A Small Boy Marks a Milestone
By Jeff Stimpson
I’m putting a new diaper on my three-year-old, Alex. We’re still using diapers and there is no indication that toilet training will begin soon. This isn’t too bad, I guess, for a kid who was born three months premature and spent the first year of his life in the hospital.
Alex starts to twist and raise himself off the crib mattress. "Alex, diaper," I say. He has learned that when I say this, he is to lie still. But he shouldn’t even be in a crib anymore. We’re worried about Alex. We’re worried about his future and his head size, and everything that both of these things might mean.
I’m worrying about all this stuff when I pull the sticky tab too hard. The diaper rips. "Dammit," I mumble.
I get one sticky tab done down there and am just starting to line up the other one over Alex’s hip when from down in the crib somebody also says, "Dammit."
It is soft and sweet and clear, like little snowflakes drifting to earth and landing in the shape of a curse word. Alex could become president and I’ll never be prouder than I am right now! "Alex, don’t say that," I tell him.
I swore when I was three. At least that’s what my big brother says, and he should know: he tripped me.
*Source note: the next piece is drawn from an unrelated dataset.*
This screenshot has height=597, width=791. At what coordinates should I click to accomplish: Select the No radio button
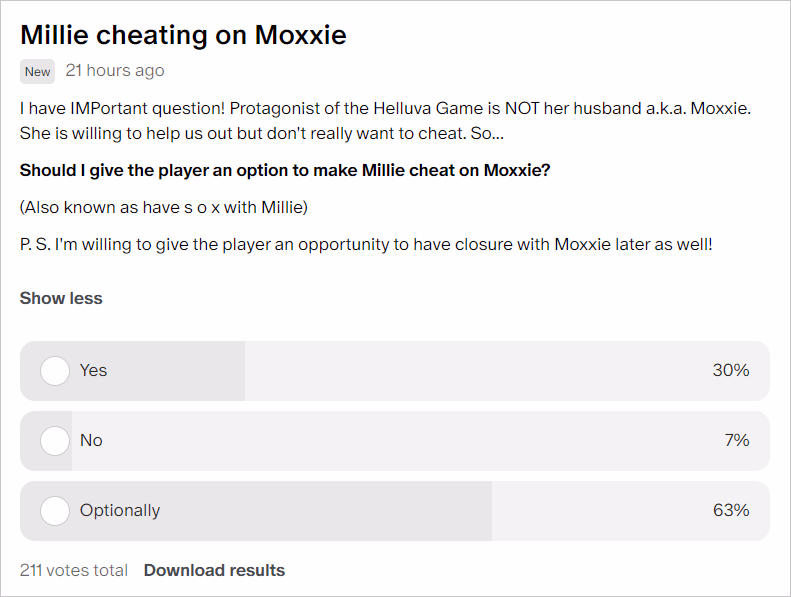coord(55,441)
My old house had railroaded rooms from the back of my parents’ bedroom all the way to the sink on the far wall of the kitchen - a country mile to a three year old - and I was barreling down this highway when, reportedly, out came big brother’s foot. I landed on my stomach and skidded three feet until my head met the base of the sink cabinet with a little ting. My brother says he leaned over and, between spasms of laughter, managed to ask if I was all right. I, again reportedly, rolled my eyes up at him and for the first time said that very bad word that rhymes with "duck."
Had I known her then, maybe I could’ve learned that word from my wife, Jill, who grew up in New York and who is therefore as charmed as I am by Alex’s new word.
"That is so cute," Jill says. "We can’t let Grandma hear that."
"Damn, damn, damn," Alex murmurs, hand over hand along the railing of the crib. "Damn, damn, damn." He won’t eat vegetables or cheese, but he’ll say "dammit."
(If Grandma’s reading this: It was Jill, Jill, Jill! You know how she talks.)
Alex has been mimicking well and starting to string syllables together. The other night Jill got him to say the whole title of Go Dog, Go, a new book from Uncle Lee and Aunt Diane. He walked around all night repeating the three words. (One of my first phrases, incidentally, was "fresh fish." You never remember where you get these things. You just get them, and they stay in your head forever.)
"Alex," I whisper, "don’t say ’dammit.’"
"Damn it."
Two words! I just realized that’s two words together!
Obviously Alex doesn’t know what the words mean; they’re just sounds. But he will learn what they mean, and they’ll be useful for him growing up in New York. Especially if the delays he seems to have begin to deepen. He still won’t eat much, for example, unless it’s crunchy, salty junk. Sometimes, he just cocks his head to one side and stares into space. He rarely responds to his own name. The diapers speak for themselves. He doesn’t seem to understand when other kids want to play with him: Yesterday I took him to the park and a boy not much older than Alex wanted to play Follow the Leader. Alex went his own way.
We’ve taken him to doctors, as I’ve reported, and they have said words that are hard for me to hear. Special education, mildly retarded. Today I got a report that sprayed words like "truncal hypotonia," "nystagmus" and "microcephalic." I think I know what these words mean, dammit, but I have no desire to look them up. One of the phrases in the report that I did know the meaning of was "ongoing difficulties."
As Alex goes along his own way, he’s learned to be happy when the cab pulls up, to eat better in restaurants than at home and to sleep on the subway. "Dammit" is just another survival tool to be learned by this little New Yorker. I’m afraid it’s going to be a lot more useful to him than "Go Dog, Go."
(Jeff Stimpson is a journalist and father living in New York, NY, USA.)